Joint Forces Command 
The Joint Operational Command (Съвместно оперативно командване (СОК)) was established on October 15, 2004 with HQ in Sofia. The country became member of NATO in the same year and this reorganisation was done to streamline the Bulgarian Armed Forces to NATO practices. The planing and execution of military operation was transferred from the respective armed service commands to a joint organisation.

In 2010 the Ministry of Defence completed a thorough study of the defence policy and issued a White Book, or a White Paper on Defence, calling for a major overhaul of the structure of Defence Forces. On July 1, 2011 the Joint Operational Command was reorganised into the Joint Forces Command (Съвместно командване на силите (СКС)) According to the document the military of the Republic of Bulgaria should include two mechanized brigades, four regiments (Logistics, Artillery, Engineering, SpecOps), four battalions (Reconnaissance, Mechanized, NBC, psychological operations) in the Land Forces; two air bases, SAM air defense base and Air force training base in the Air Force; and one naval base consisting of two homeports in the Navy. There are seven brigade level formations, including the two mechanised brigades and the special forces brigade of the army, the two air bases of the air force, the naval base and the logistical brigade of the JOC. 

On September 1, 2021 the Joint Forces Command was reorganised again in accordance with the Development Plant for the Armed Forces until 2026 (План за развитие на Въоръжените сили до 2026 г.), set in action by Resolution of the Government № 183/07.05.2021. The logistics brigade and the movement control units of the JFC formed the Logistics Support Command.
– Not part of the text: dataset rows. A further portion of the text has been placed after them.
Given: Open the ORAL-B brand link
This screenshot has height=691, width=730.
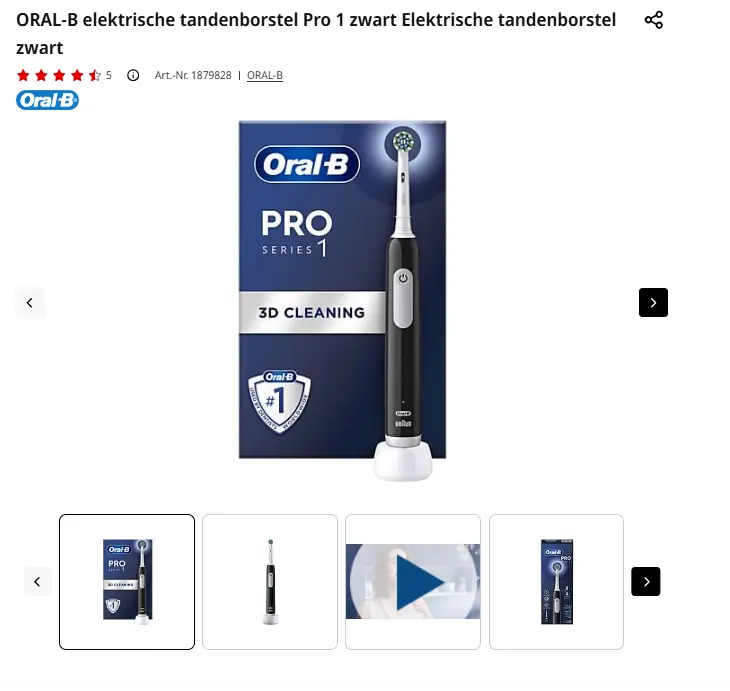Looking at the screenshot, I should click(x=265, y=75).
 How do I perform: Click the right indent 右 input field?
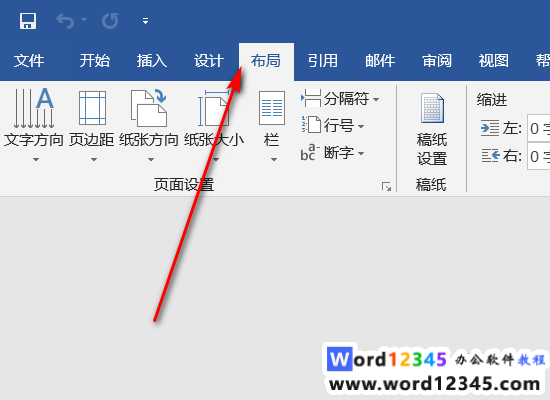coord(538,156)
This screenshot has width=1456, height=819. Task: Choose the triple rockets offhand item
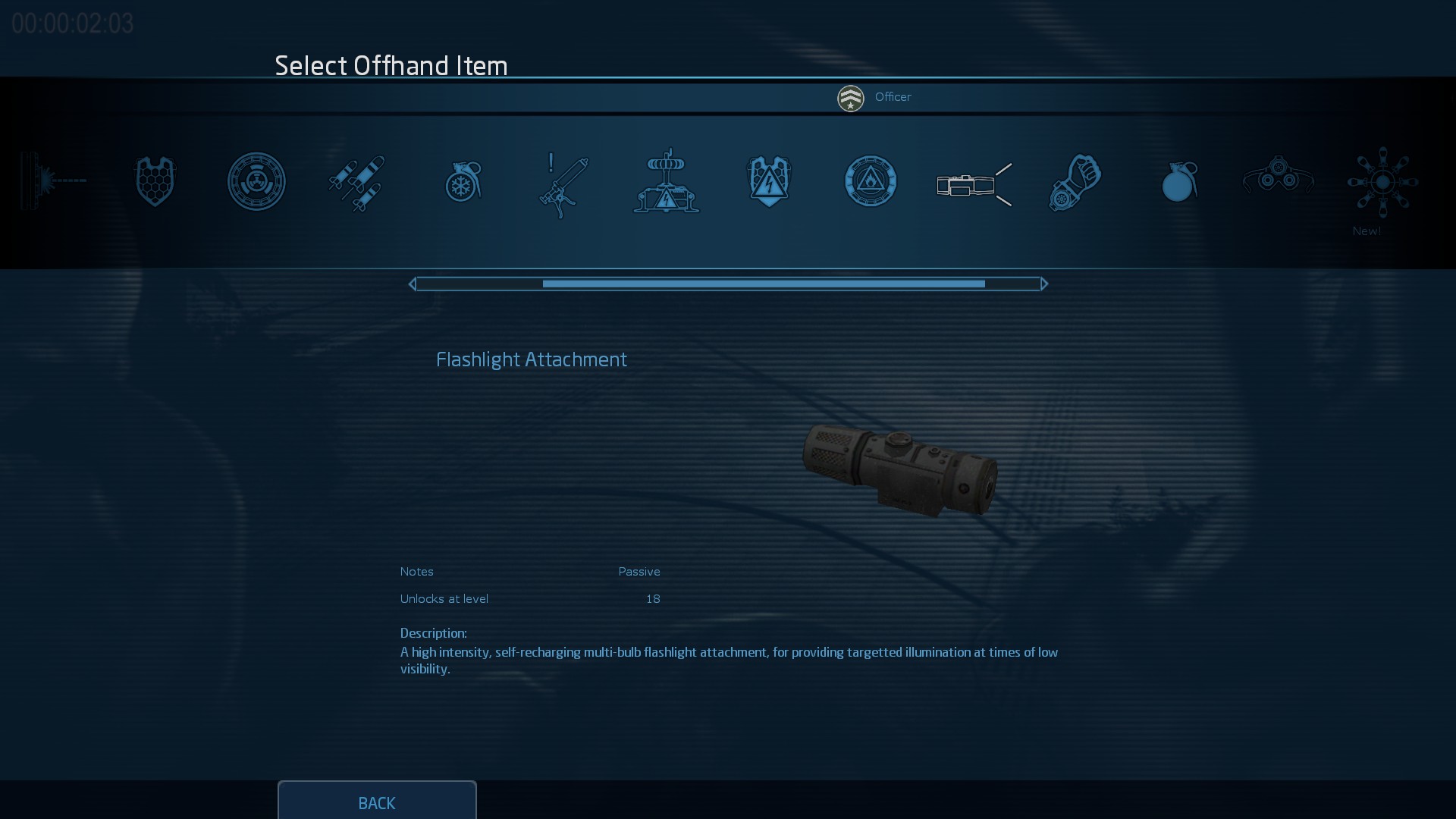[x=357, y=183]
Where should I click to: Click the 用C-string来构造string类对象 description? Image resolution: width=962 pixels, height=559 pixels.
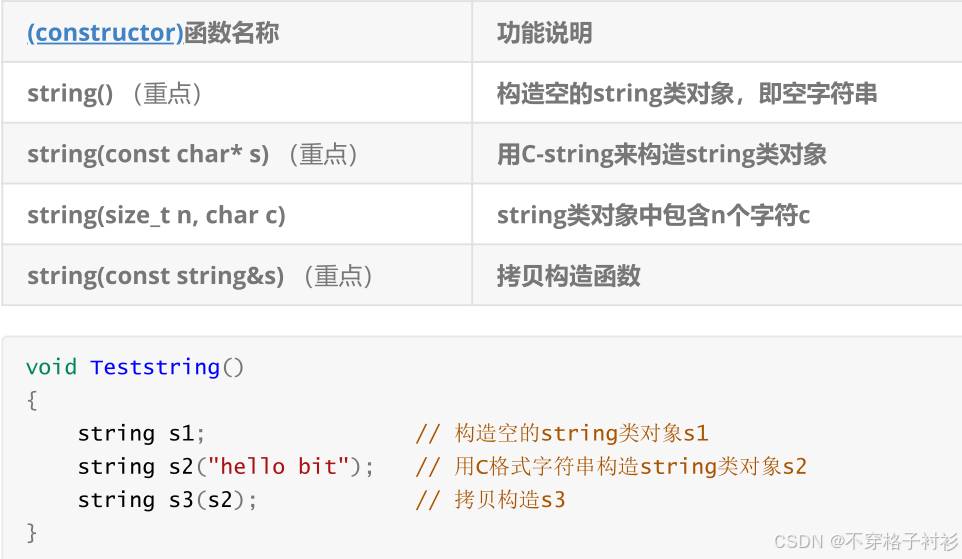pos(661,154)
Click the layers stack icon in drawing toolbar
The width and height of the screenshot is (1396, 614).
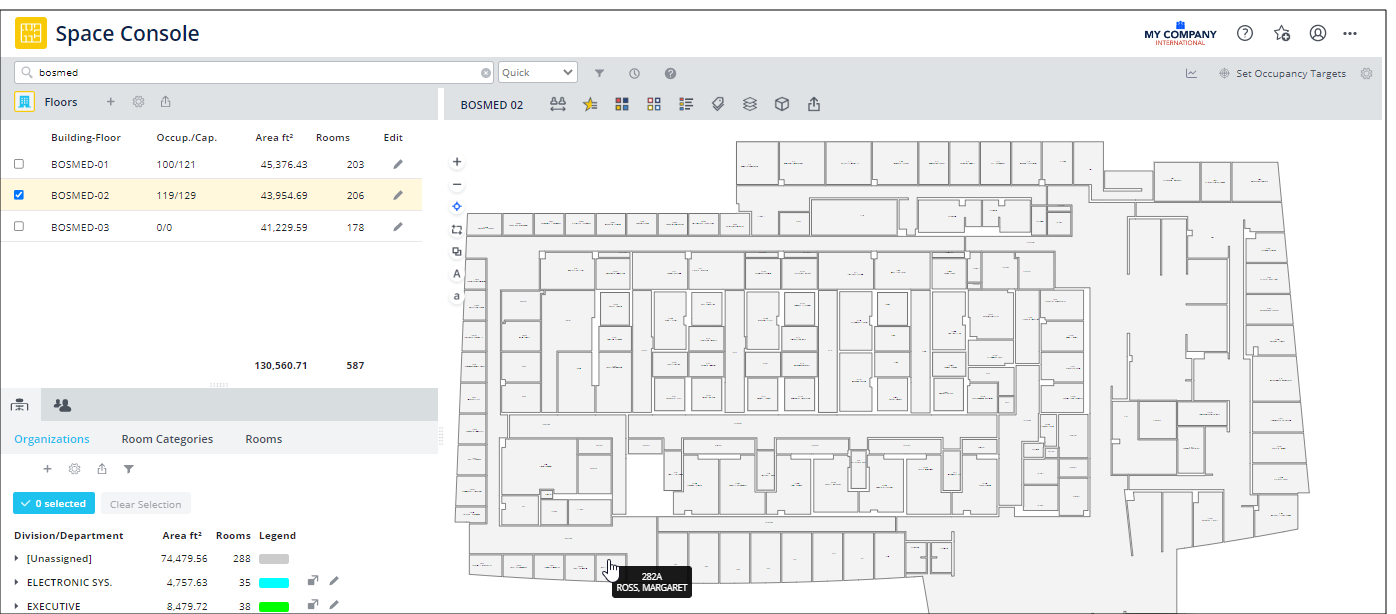click(x=749, y=104)
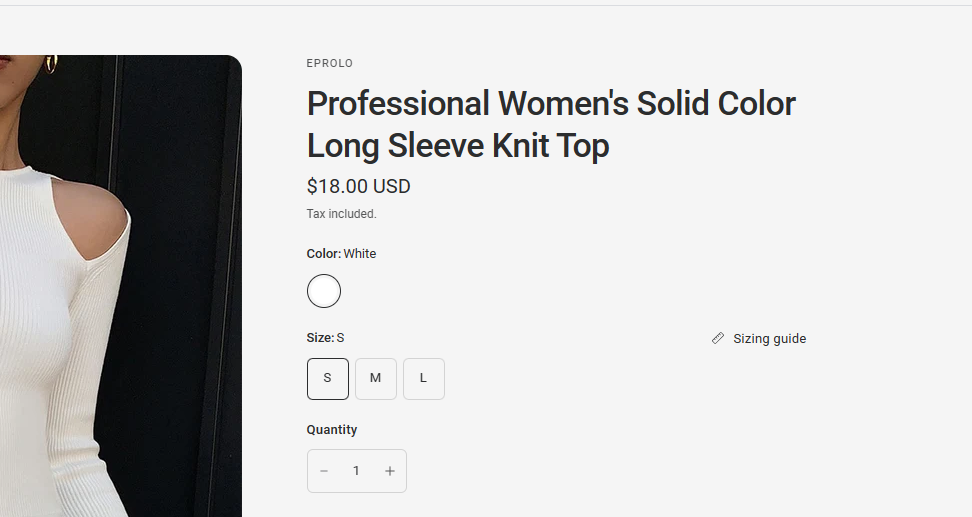972x517 pixels.
Task: Decrease quantity with the minus icon
Action: (x=324, y=471)
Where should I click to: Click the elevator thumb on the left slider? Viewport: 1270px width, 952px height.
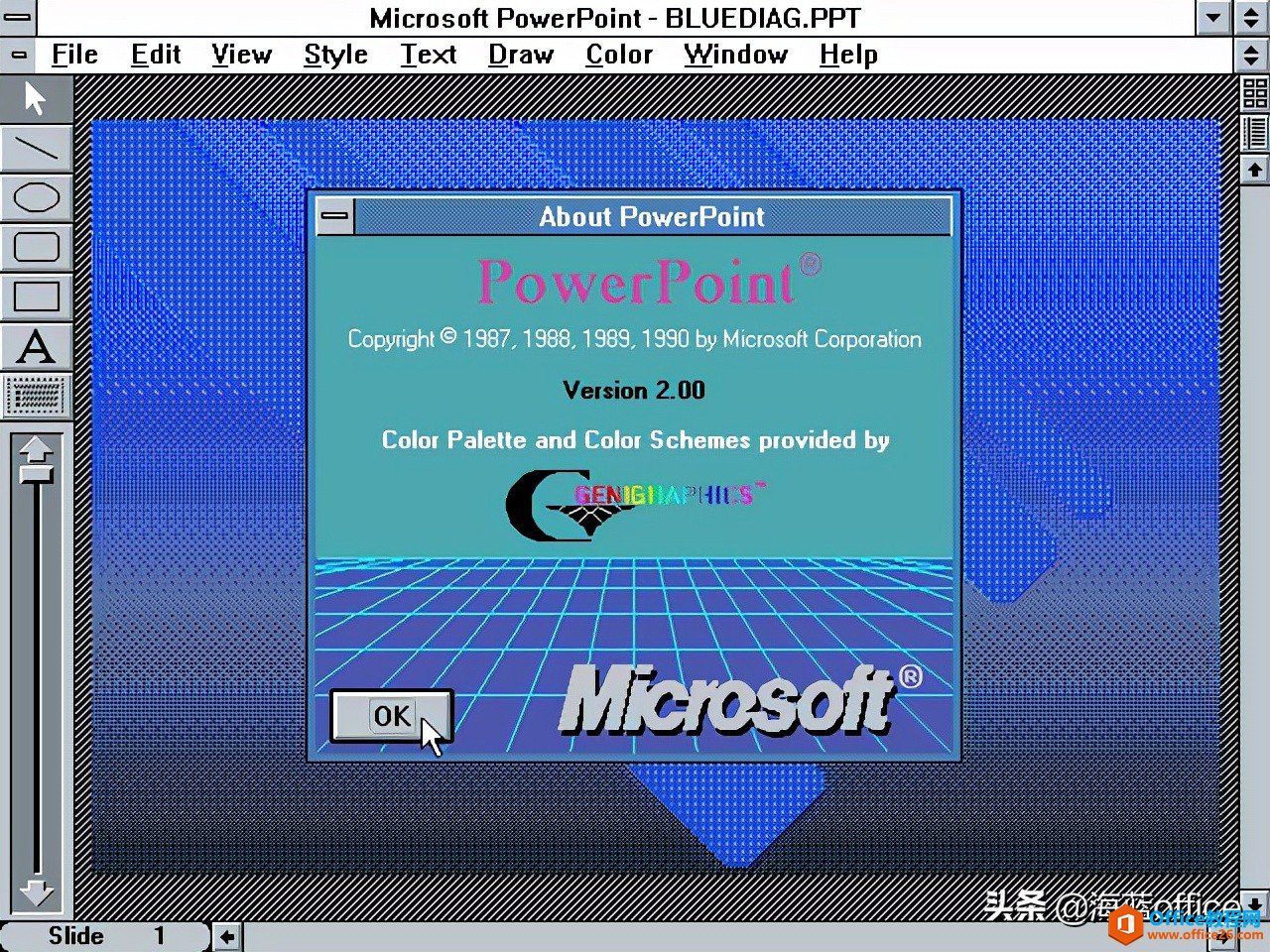click(37, 476)
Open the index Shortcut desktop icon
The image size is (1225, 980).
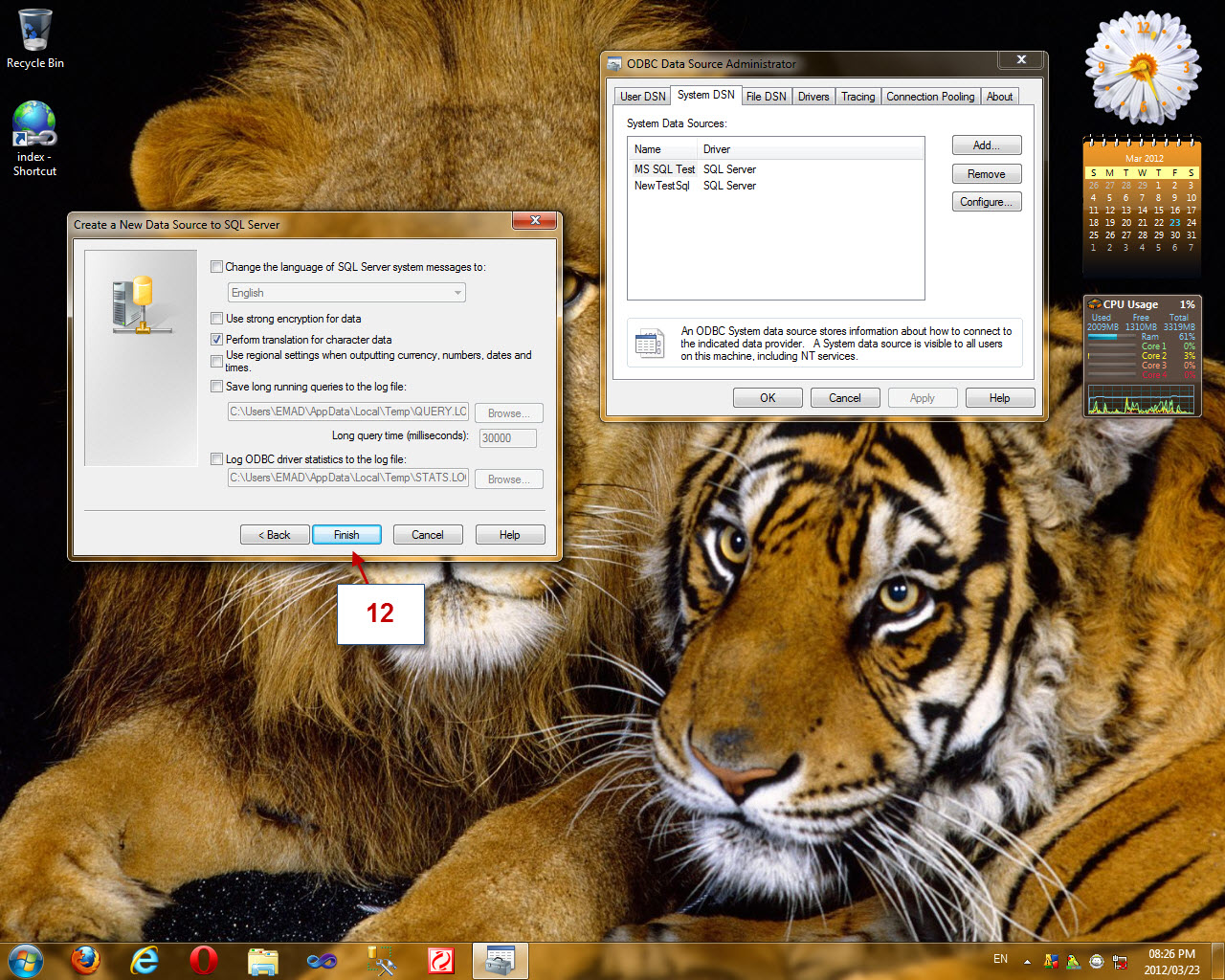pyautogui.click(x=34, y=139)
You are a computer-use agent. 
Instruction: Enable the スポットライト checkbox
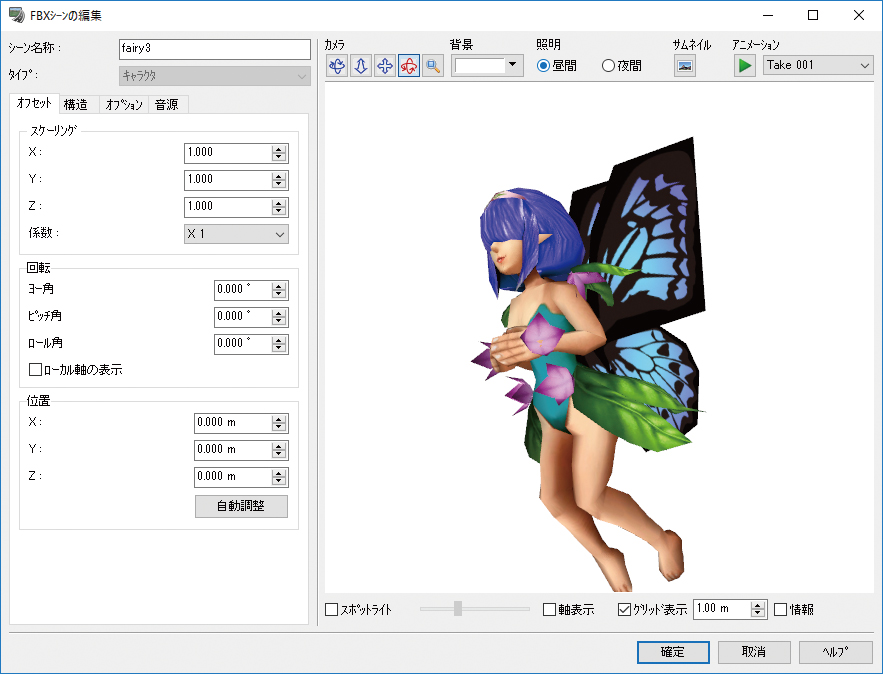click(x=332, y=609)
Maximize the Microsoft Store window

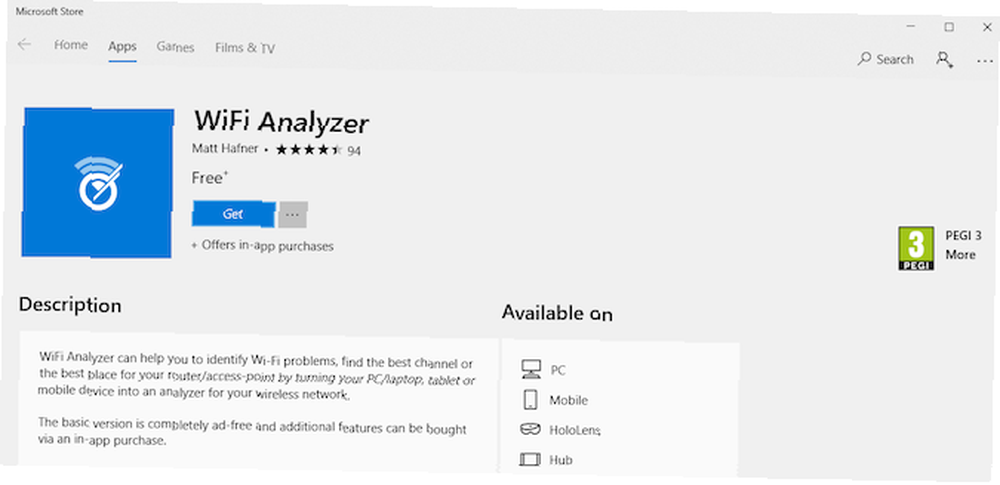coord(950,27)
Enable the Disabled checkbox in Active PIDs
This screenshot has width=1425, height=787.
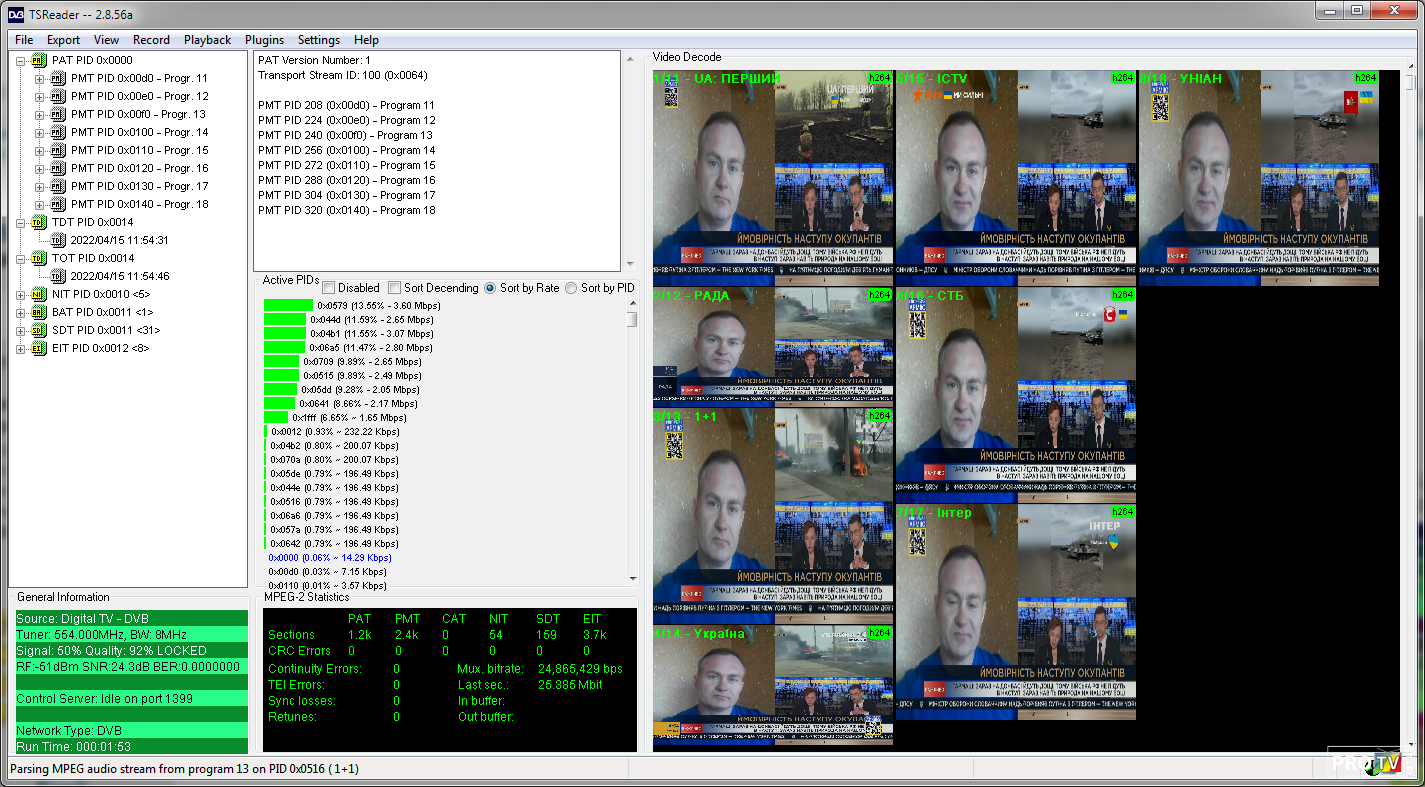(x=329, y=288)
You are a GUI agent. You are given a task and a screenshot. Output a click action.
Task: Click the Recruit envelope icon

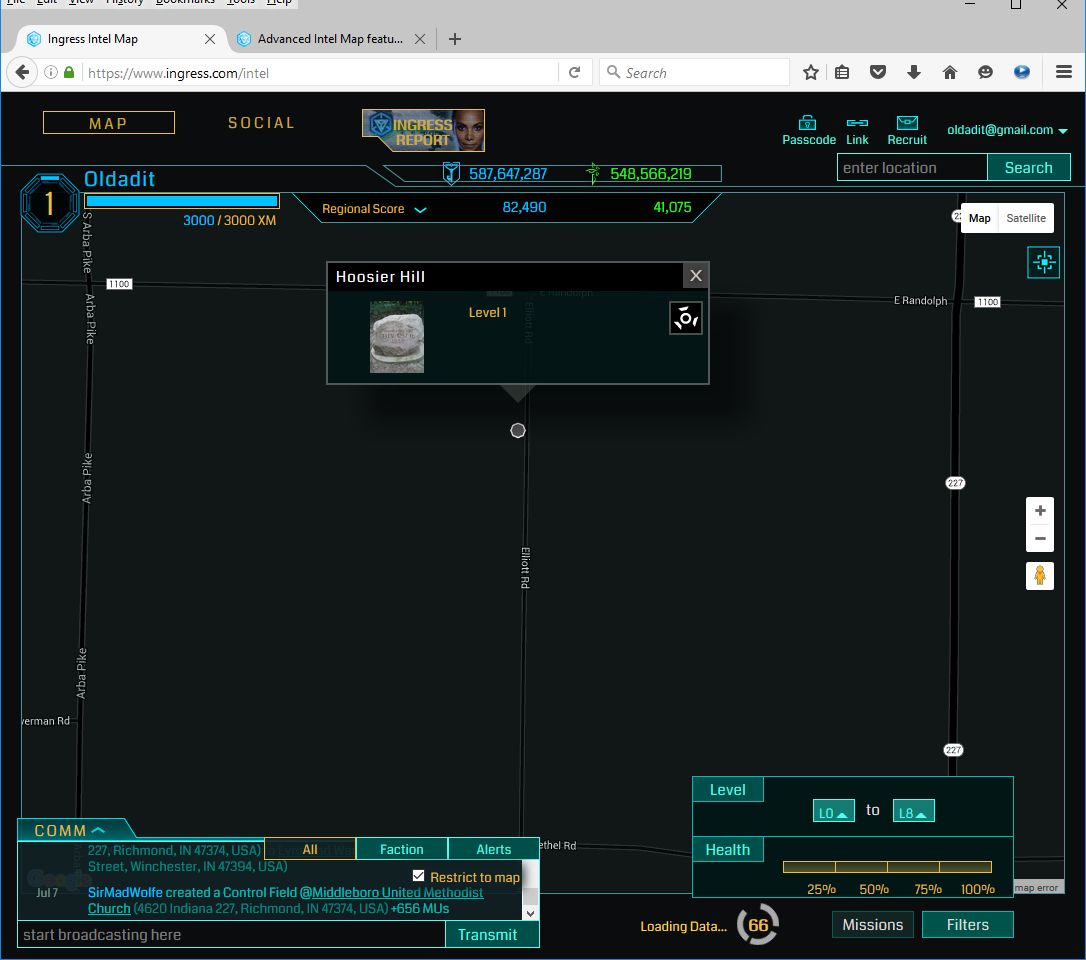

Since then the Joint Forces Command has seven units directly subordinated to it:

Military Command Centre
Operational Intelligence Information Center 
 Centre for Radiological, Chemical, Biological and Ecological Environment Monitoring and Control
 Mobile Communication and Information System
 Operational Archive of the Bulgarian Army
 Joint Forces Training Range "Novo Selo"
 National Military Study Complex "Charalitsa"
 Support and Maintenance Group of the JFC

With the introduction of the new force structure of the Bulgarian Armed Forces the commands of three armed services of the Bulgarian Army - the Land, Air and Naval Forces are responsible for the generation of combat-ready forces, which are transferred under the operational command and control of the JFC. 
 Land Forces Command
 Naval Forces Command
 Air Forces Command

Under the previous structure they were subordinated to the JFC.

The logistics units of the JFC were re-arranged into the newly-formed Logistical Support Command (Командване за логистична поддръжка (КЛП)):

Logistical Support Command, Sofia
Logistics Brigade
 Brigade Headquarters
 1st Transport Battalion, Sofia
 2nd Transport Battalion, Burgas
 Central Supply Base, Negushevo
 repair and maintenance bases
 depots, storage facilities and technical inspection units
 Movement Control Headquarters

The previous 62nd Signals Brigade at Gorna Malina was responsible for maintaining the higher military communication lines. Next to the functions of the Signals Regiment in the Sofia suburb of Suhodol, the brigade had at least three dispersed signals regiments for government communications, such as the 75th Signals Regiment (Lovech), the 65th Signals Regiment (Nova Zagora) and at least one additional unknown Signals Regiment in the Rila-Pirin mountain massif. The modern successor of the 62nd Signals Brigade are the Stationary Communication and Information System (Стационарна Комуникационна Информационна Система (СКИС)) of the Defence Staff (which fulfils also the tasks of SIGINT and Cyber Defence next to its strategic communications mission) and the Mobile Communication and Information System (Мобилна Комуникационна Информационна Система (МКИС)) of the Joint Forces Command.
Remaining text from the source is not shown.